Kepemimpinan dalam Islam
Ia mengatakan, baru kali ini umat Islam hidup tanpa imam atau khalifah. Sebelumnya selalu ada. Para sahabat dulu bersepakat atau ijma' untuk menunda penguburan jenazah Nabi sampai 3 hari 2 malam untuk sampai terpilihnya pengganti nabi, khalifah Rasulillah dialah Abu Bakar.
"Dari sini bisa kita lihat betapa pentingnya kepemimpinan dan hari ini tidak ada, karena itulah memang kita tidak punya presiden (khalifah) bagaimana memunculkan kembali pemimpin di tengah-tengah kelangkaan kepemimpinan (kepemimpinan Islam) sudah sekian lama," terangnya.
Kekuasaan dalam Islam
Ia menceritakan, Nabi mendatangi lebih dari 15 kabilah, untuk mengajak mereka kepada Islam dan untuk memberikan nusroh (pertolongan) kepada Nabi, untuk didapatnya kekuasaan bagi tegaknya Islam, itu dilakukan Nabi berulang-ulang, beliau datang kepada satu kabilah, ditolak datang lagi dan seterusnya.
Ini menunjukkan bahwa ini perkara yang sangat penting.

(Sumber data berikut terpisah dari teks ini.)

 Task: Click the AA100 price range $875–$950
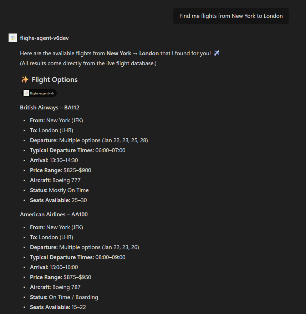[77, 277]
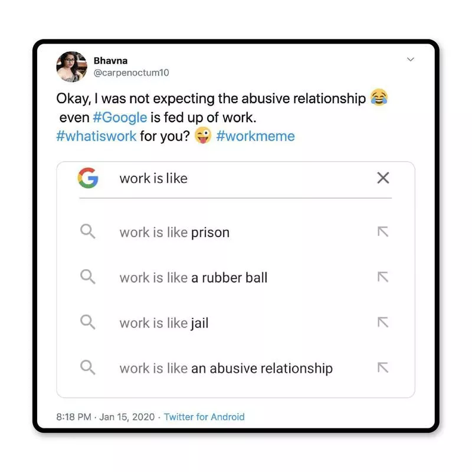Expand the tweet options chevron
The width and height of the screenshot is (472, 472).
point(410,60)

Kalau tidak penting, Nabi tidak akan pernah melakukannya berulang-ulang, dan itu juga merupakan bagian dari ketentuan yang ditetapkan oleh Allah bukan sekadar oleh karena keadaan.
"Jadi apa yang dilakukan berulang-ulang itu menunjukkan ini adalah sesuatu yang penting karena itulah kita pahami sebagai tharikah perjuangan nabi atau dakwah nabi, nah karena itu penting bagi kita untuk tadi saya sebut dua faktor, pertama kesadaran umat," sambungnya.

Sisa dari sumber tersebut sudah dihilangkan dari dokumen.